Thursday, April 8, 2010

Trimming the cool


Drawing for Image 3 of the Water series
acrylic on canvas
30 x 30 inches
Barbara Muir © 2010
(I've done the drawing for the beginning
of the third portrait in this series. The model
is from India, and that permits me to
include a third ocean behind her. I will
find out tomorrow if she is at the right
height to go with the other two
paintings. Her hair meets the magic
line vertically, but there are a lot
of other measurements I need to take.
At the moment this is going to be
a separate triptych. That is
the paintings should go together
and ideally would be hung in a row
touching, but as long as they are
displayed at the same height they
will read as a triptych.)

Writers can take years to complete a novel. A major
work takes time, thought, space, and has to fit around
raising children, parents, the work that supports it,
and life. In art the same phenomenon happens. But
in art it's the mega idea, that sometimes has to quiet
down, just so art can happen. What do I mean?

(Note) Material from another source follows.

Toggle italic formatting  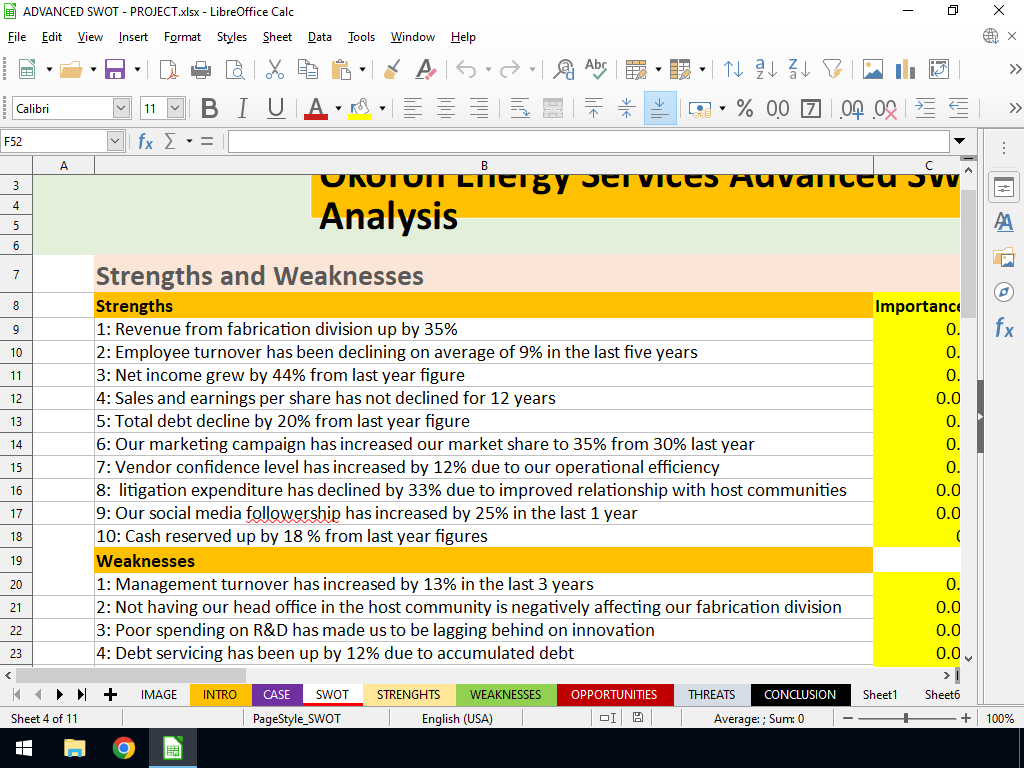(x=242, y=108)
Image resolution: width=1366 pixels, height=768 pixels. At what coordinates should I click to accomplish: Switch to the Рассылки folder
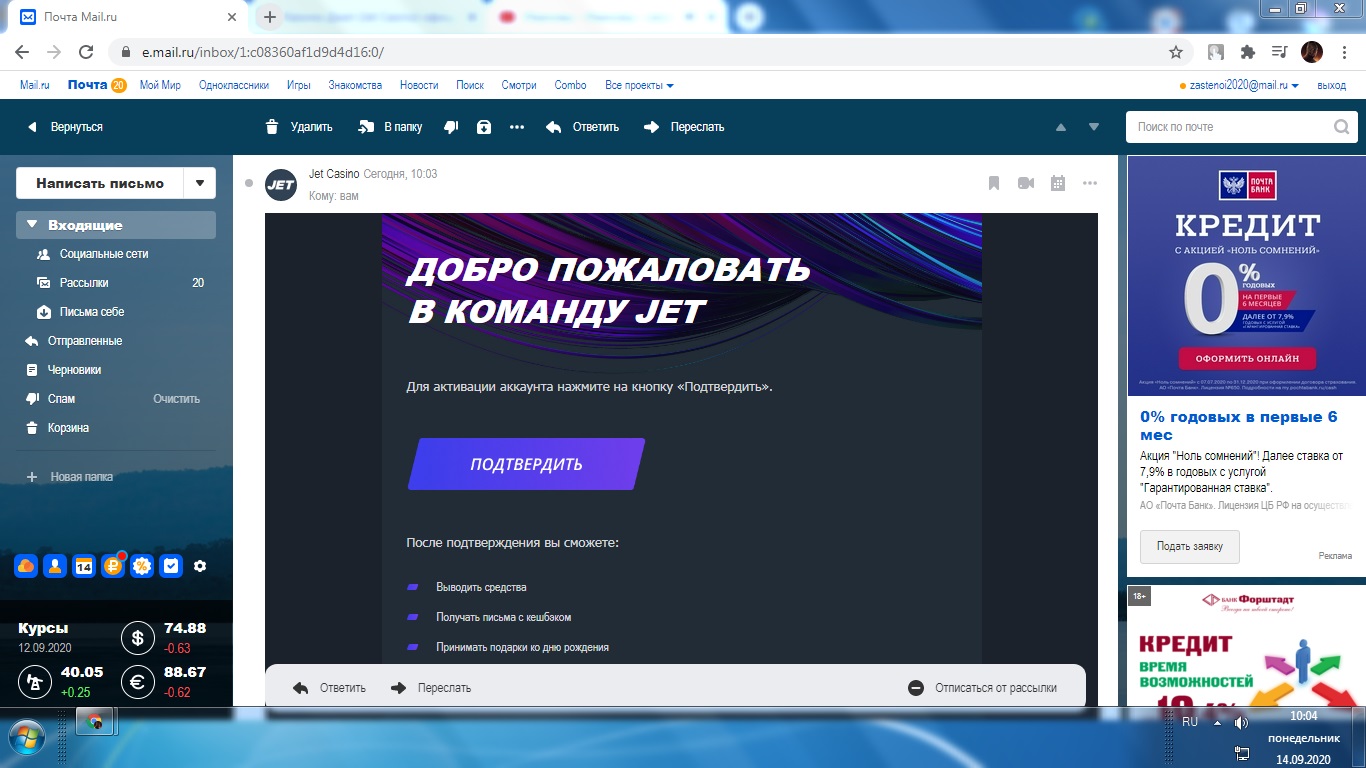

I mean that it isn't practical for most of us to find the
time or money to produce the Sistine Chapel. But
painters want to paint. Lately my dreams have been
filled with images so magical, and fantastic, that when
I wake up I am overwhelmed with how amazingly
cool those images are. I would like to translate them
to canvas -- but some of them would take years to
produce, and there are shows on the horizon. So
I have to trim the cool. When I was writing for
magazines, a common piece of advice to writers was
to kill your darlings. That meant that the sentence
which will probably ruin your article, is the one you
love the most. It meant be willing to edit.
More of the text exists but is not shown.